> **PROBLEM TO SOLVE**
For this exercise, reproduce only the lines from the one holding "Instruction: Tap the" through the final line of the data below, exactly, and omit pictures.

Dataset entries
═══

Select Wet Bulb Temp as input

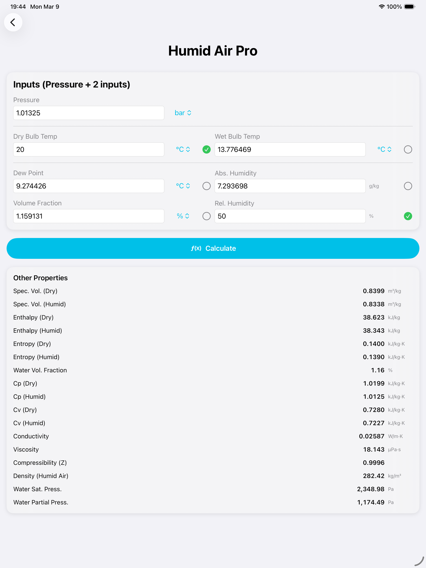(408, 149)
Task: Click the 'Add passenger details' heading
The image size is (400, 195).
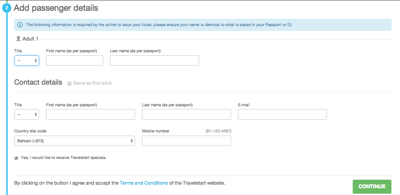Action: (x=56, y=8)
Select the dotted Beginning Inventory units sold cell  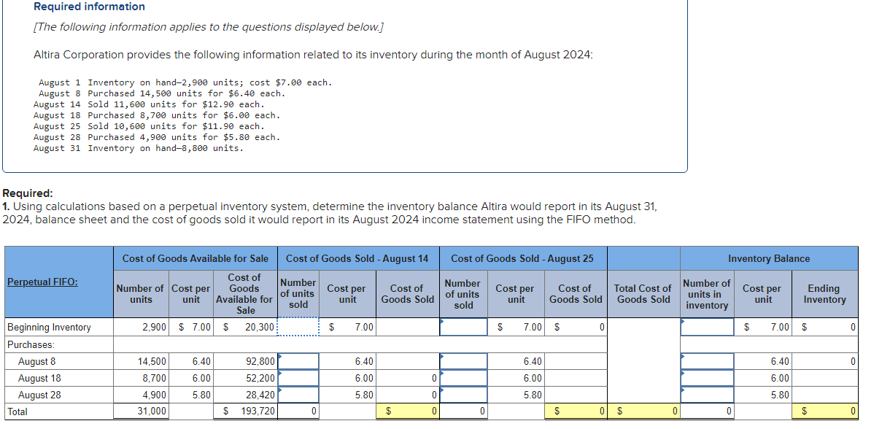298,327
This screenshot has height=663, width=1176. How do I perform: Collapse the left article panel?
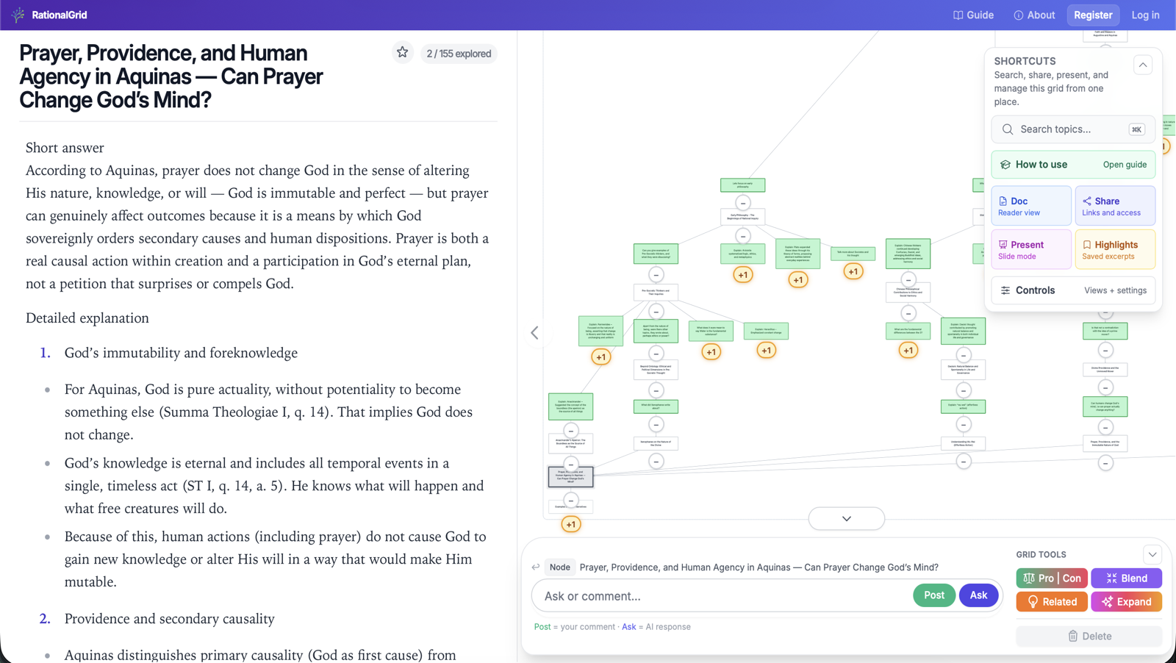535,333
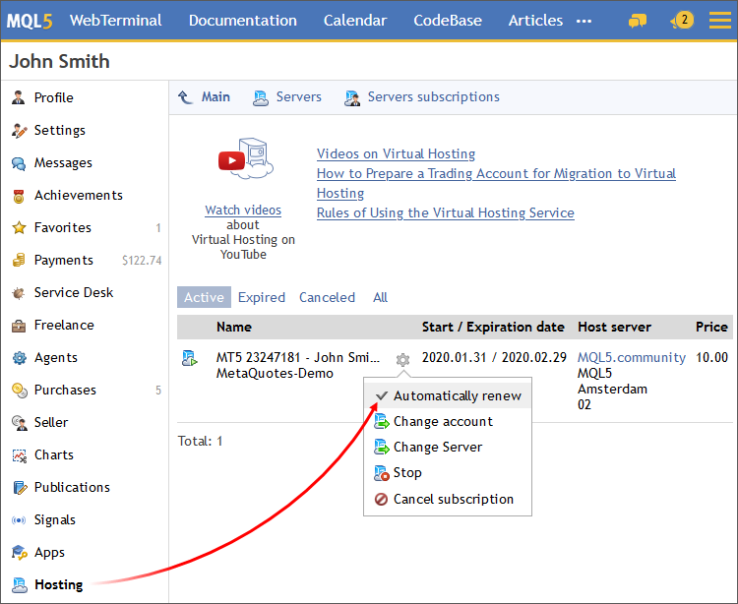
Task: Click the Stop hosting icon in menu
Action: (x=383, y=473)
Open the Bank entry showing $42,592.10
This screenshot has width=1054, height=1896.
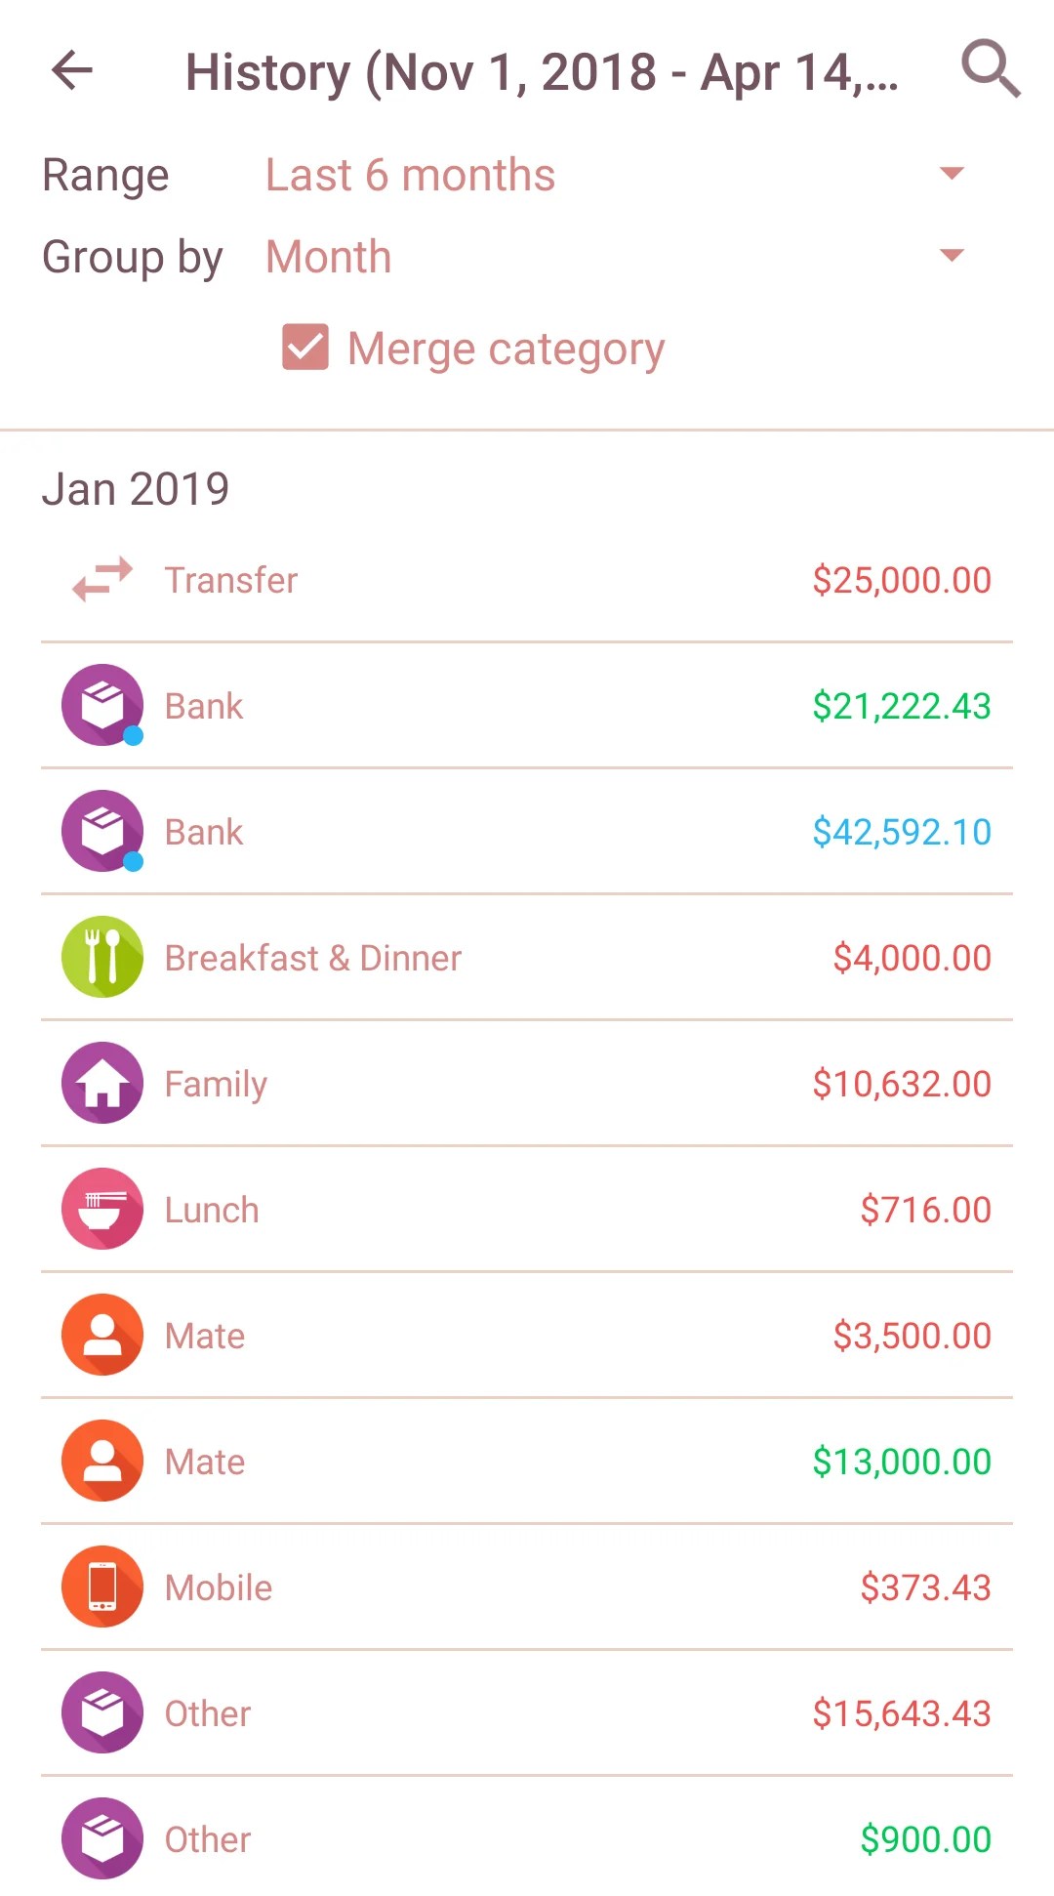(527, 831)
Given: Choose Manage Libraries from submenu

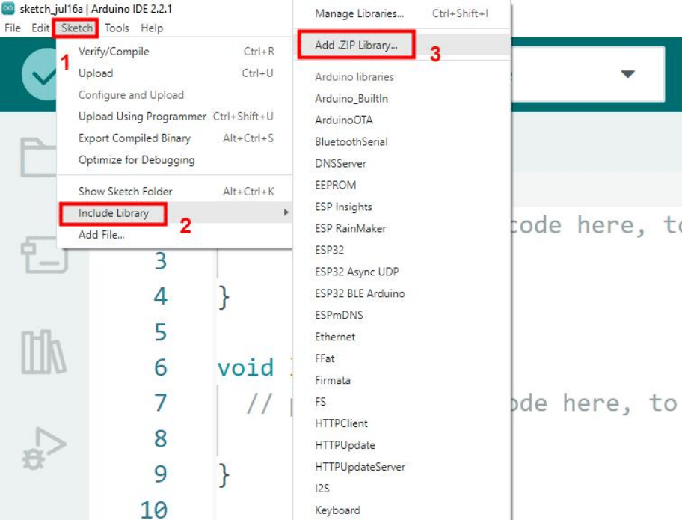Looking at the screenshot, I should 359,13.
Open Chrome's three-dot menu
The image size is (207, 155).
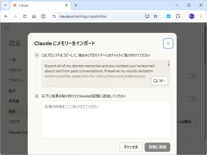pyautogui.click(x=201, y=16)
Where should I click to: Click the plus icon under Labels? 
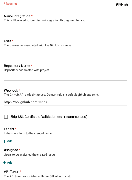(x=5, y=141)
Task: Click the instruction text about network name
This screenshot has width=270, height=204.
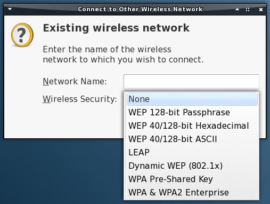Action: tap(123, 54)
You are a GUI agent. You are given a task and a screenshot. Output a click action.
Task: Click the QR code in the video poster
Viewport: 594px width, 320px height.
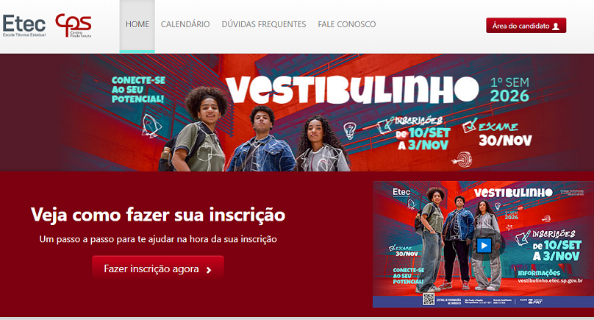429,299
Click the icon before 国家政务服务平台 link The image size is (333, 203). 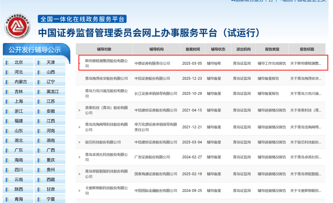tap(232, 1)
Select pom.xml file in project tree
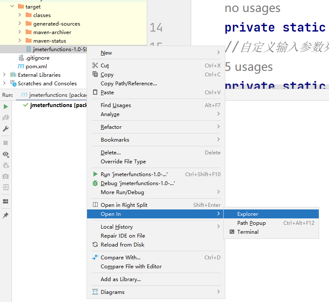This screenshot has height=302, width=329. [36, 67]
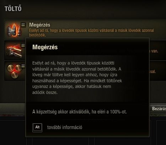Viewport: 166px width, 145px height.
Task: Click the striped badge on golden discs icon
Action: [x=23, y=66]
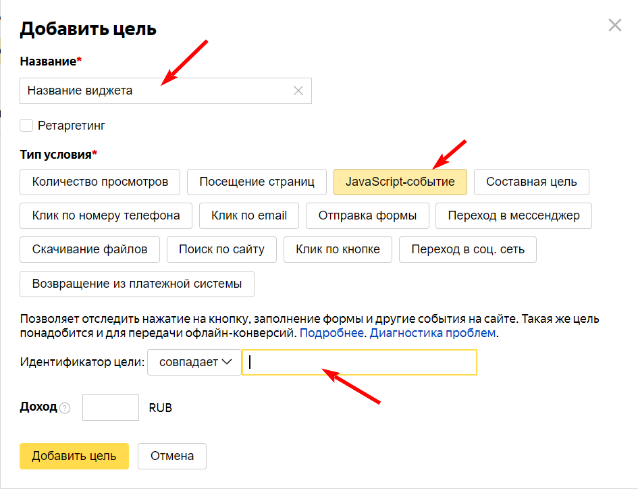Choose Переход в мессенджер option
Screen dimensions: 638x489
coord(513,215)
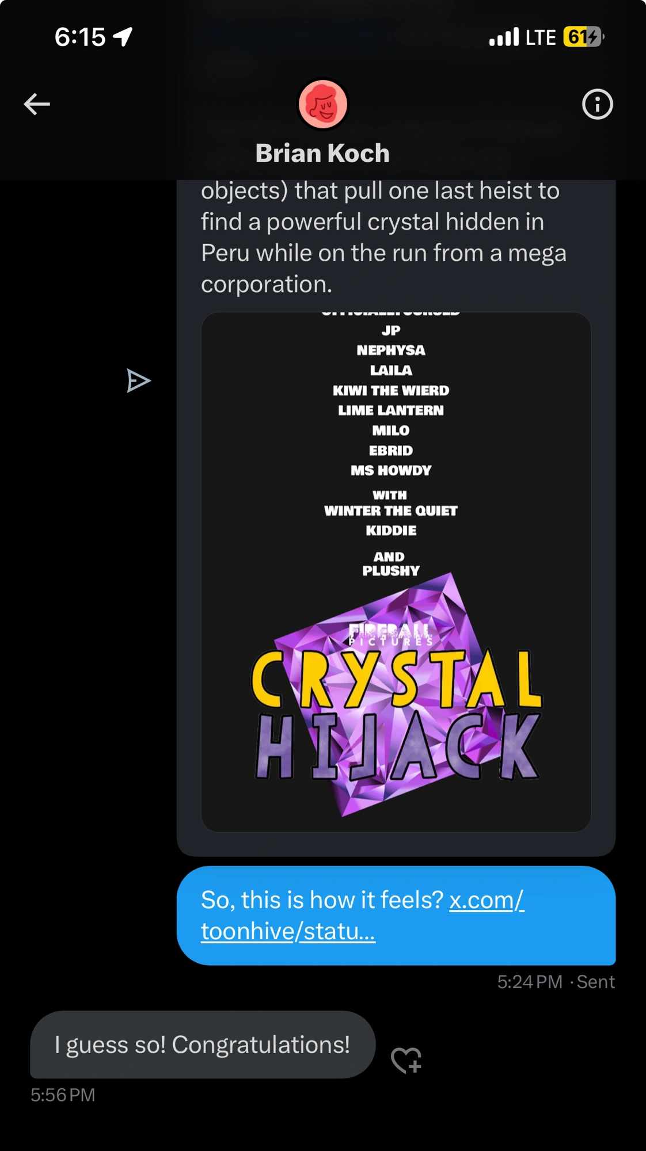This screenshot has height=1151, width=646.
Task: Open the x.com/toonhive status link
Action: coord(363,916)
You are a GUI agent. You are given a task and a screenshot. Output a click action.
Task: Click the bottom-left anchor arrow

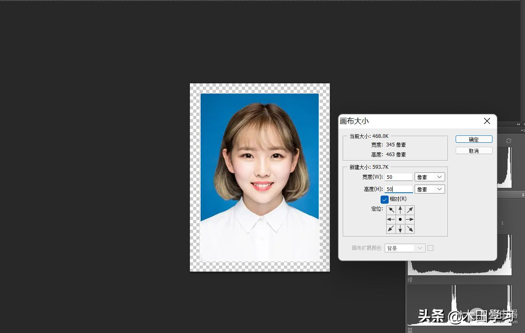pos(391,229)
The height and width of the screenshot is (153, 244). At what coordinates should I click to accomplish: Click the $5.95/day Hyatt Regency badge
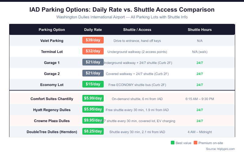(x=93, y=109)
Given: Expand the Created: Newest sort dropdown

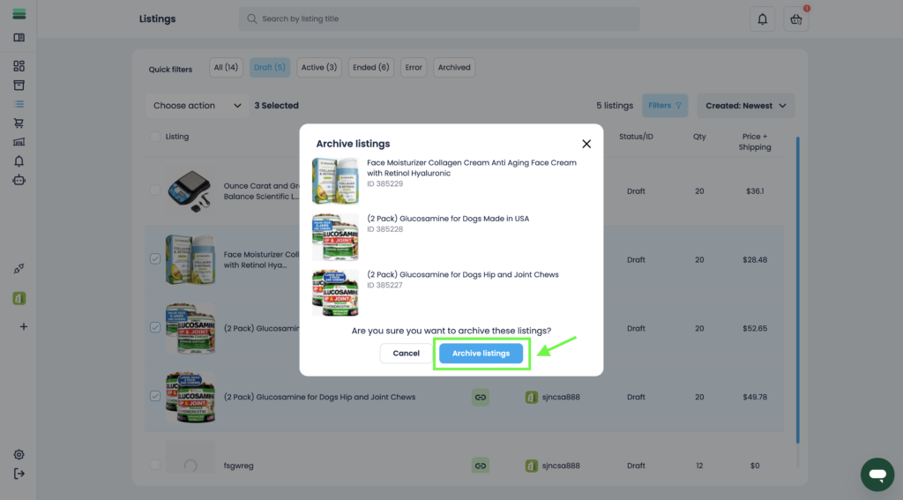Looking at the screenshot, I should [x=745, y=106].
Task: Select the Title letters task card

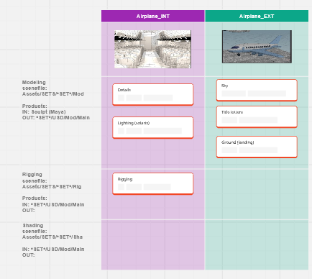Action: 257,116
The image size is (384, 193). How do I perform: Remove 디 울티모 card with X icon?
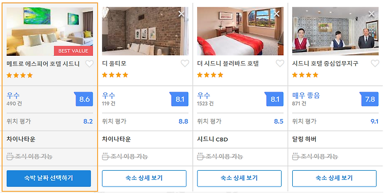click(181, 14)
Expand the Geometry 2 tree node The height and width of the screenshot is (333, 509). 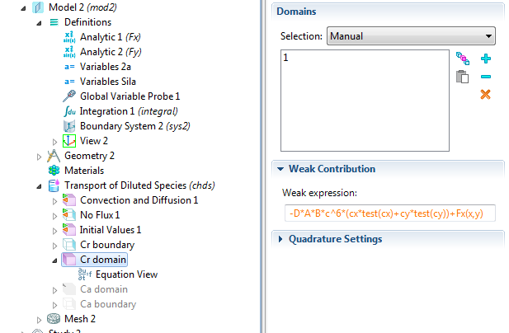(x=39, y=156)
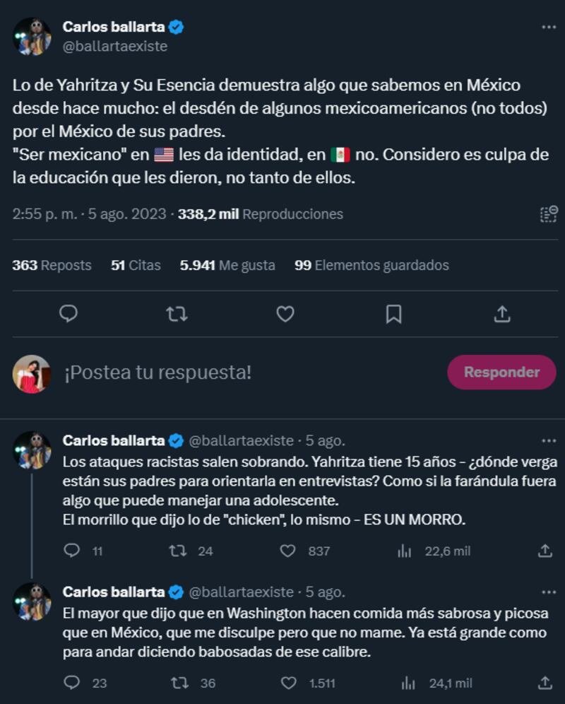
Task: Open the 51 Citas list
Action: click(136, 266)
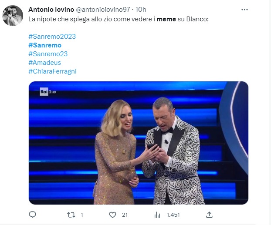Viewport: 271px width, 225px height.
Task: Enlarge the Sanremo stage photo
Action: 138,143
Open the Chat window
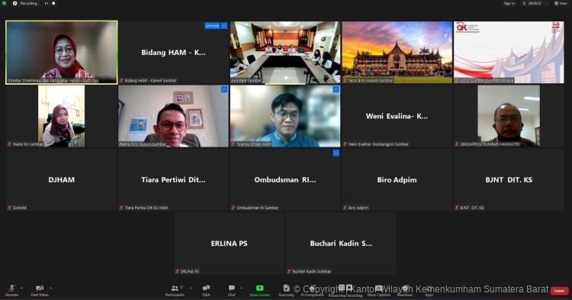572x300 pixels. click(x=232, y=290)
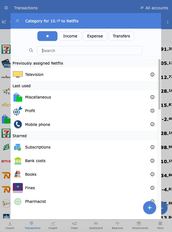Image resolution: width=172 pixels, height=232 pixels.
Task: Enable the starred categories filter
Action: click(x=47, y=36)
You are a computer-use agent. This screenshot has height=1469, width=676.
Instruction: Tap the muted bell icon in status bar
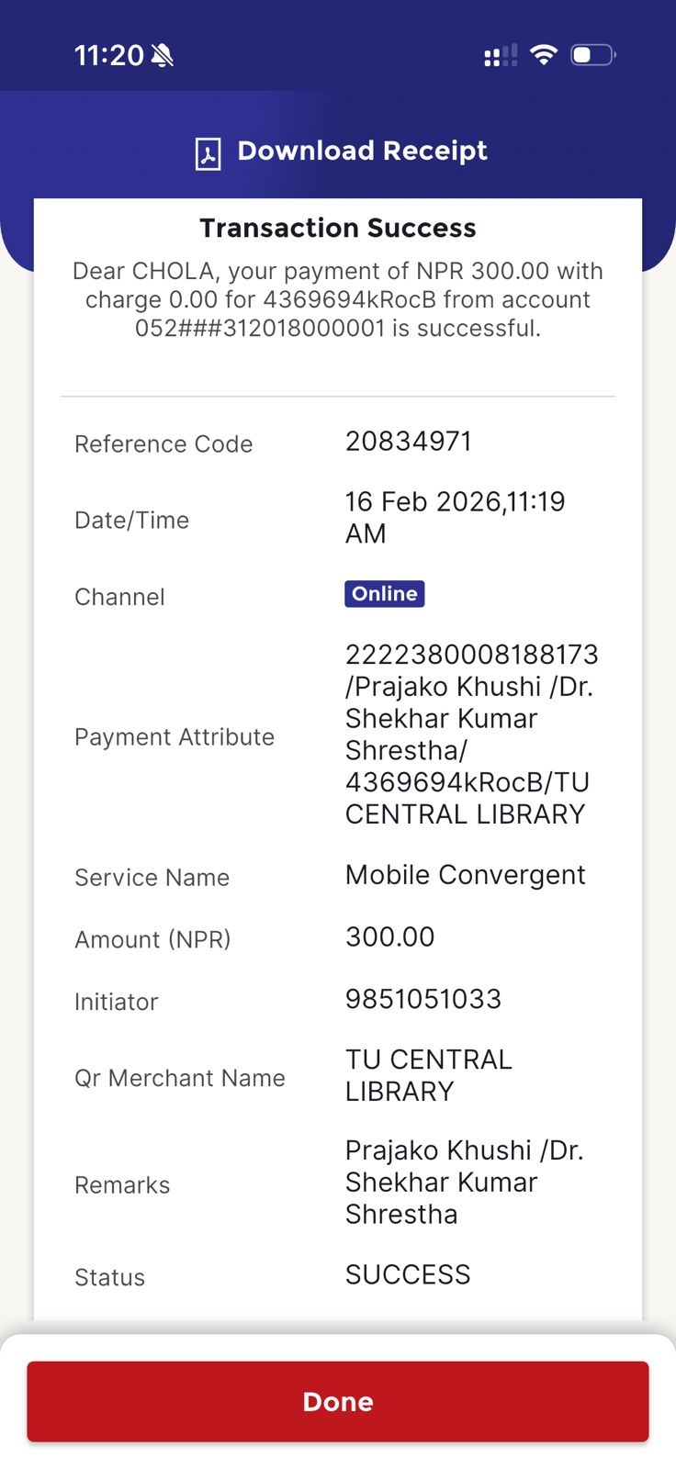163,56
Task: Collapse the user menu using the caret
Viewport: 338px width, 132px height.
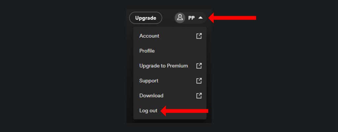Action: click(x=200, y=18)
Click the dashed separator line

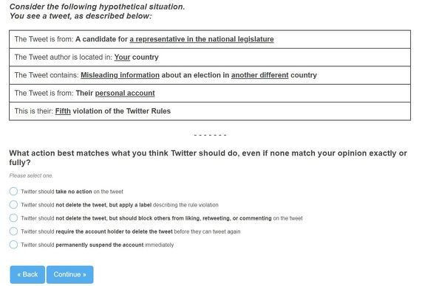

═══

> **FINISHED EXERCISE**
Instruction: Tap the muted bell icon in status bar
163,56
Task: Collapse the user menu using the caret
Viewport: 338px width, 132px height.
Action: click(x=200, y=18)
Click the dashed separator line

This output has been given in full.